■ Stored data
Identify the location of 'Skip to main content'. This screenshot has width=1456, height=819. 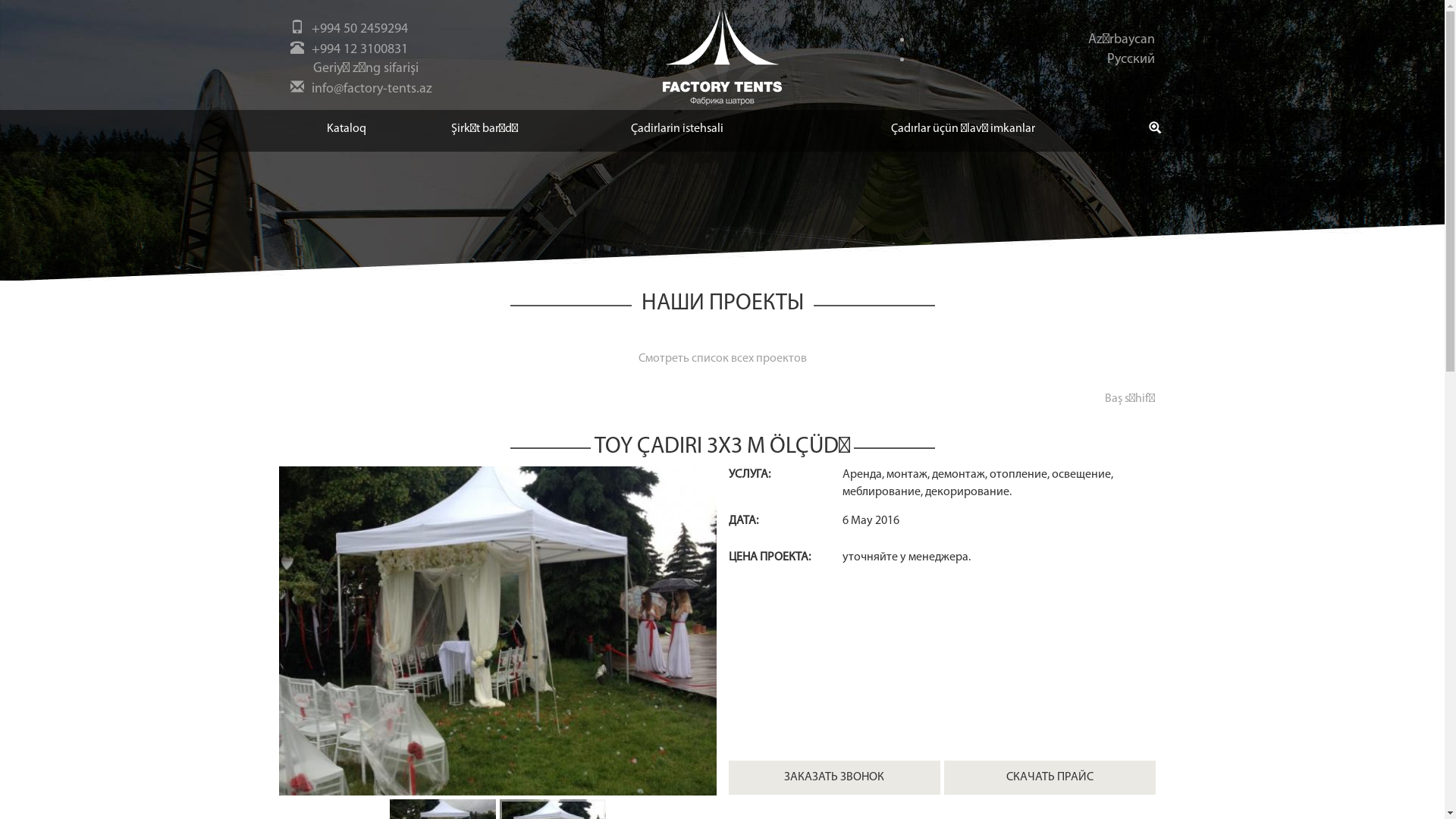
(0, 0).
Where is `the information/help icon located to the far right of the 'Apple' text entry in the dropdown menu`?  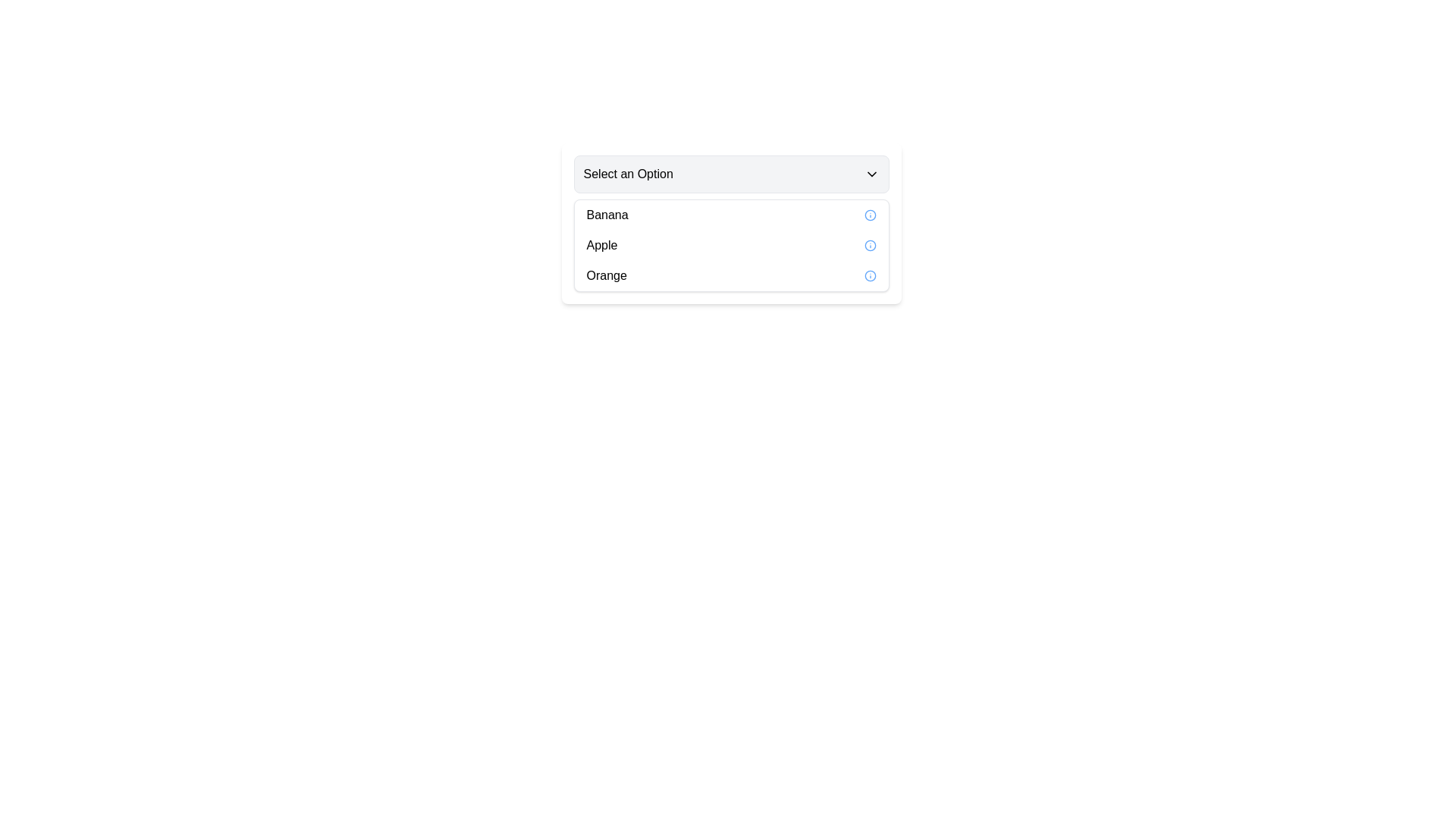
the information/help icon located to the far right of the 'Apple' text entry in the dropdown menu is located at coordinates (870, 245).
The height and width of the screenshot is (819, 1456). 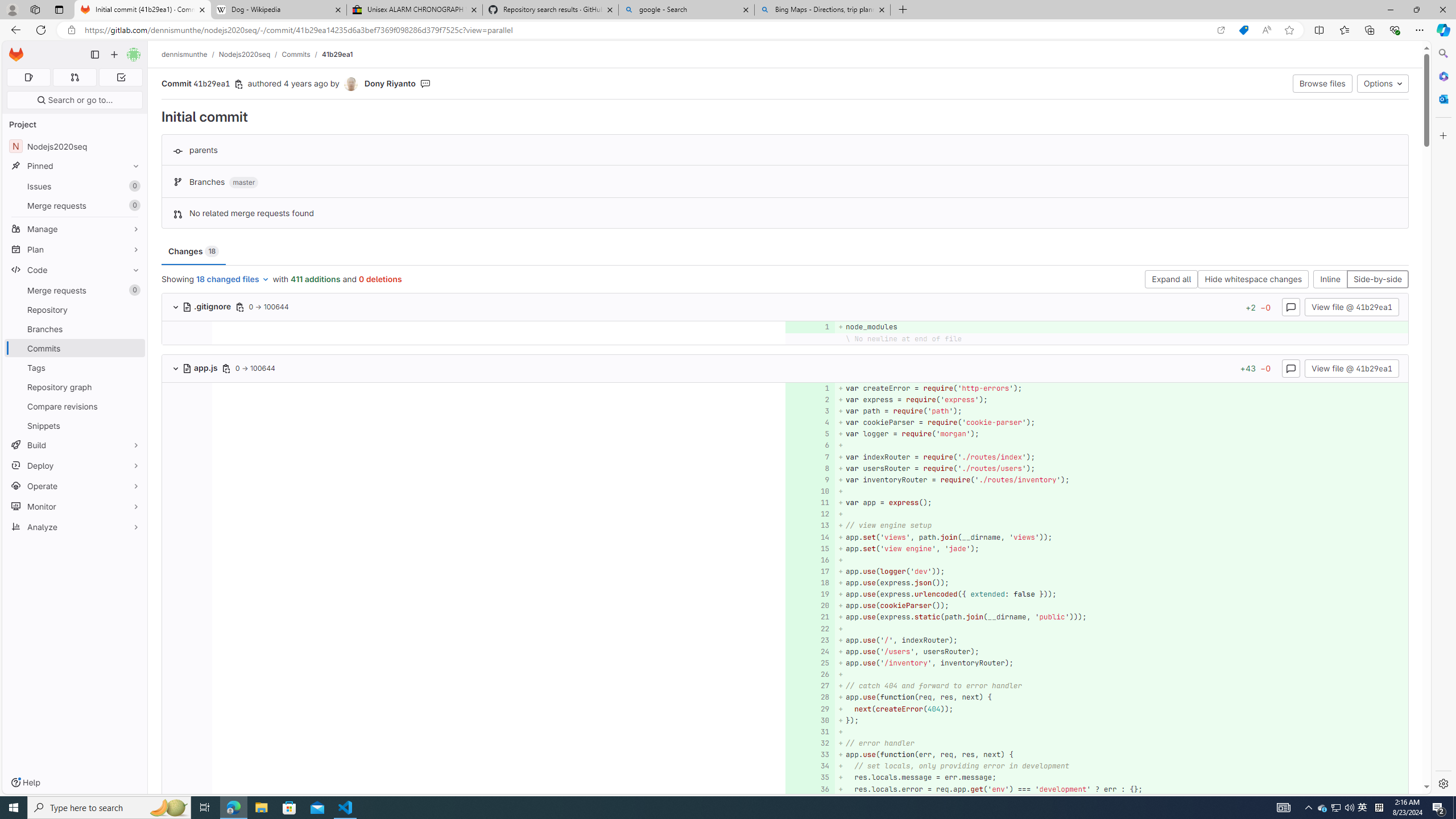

■ WRITTEN EXERCISE
Update the listing by changing "screenshot" to "snapshot" throughout, with everything else kept the same. Omit the pictures from your answer.

■ WRITTEN SOLUTION
Identify the location of 'Skip to main content'. This snapshot has width=1456, height=819. 
(0, 0).
Where is `the information/help icon located to the far right of the 'Apple' text entry in the dropdown menu`?  
the information/help icon located to the far right of the 'Apple' text entry in the dropdown menu is located at coordinates (870, 245).
The height and width of the snapshot is (819, 1456). 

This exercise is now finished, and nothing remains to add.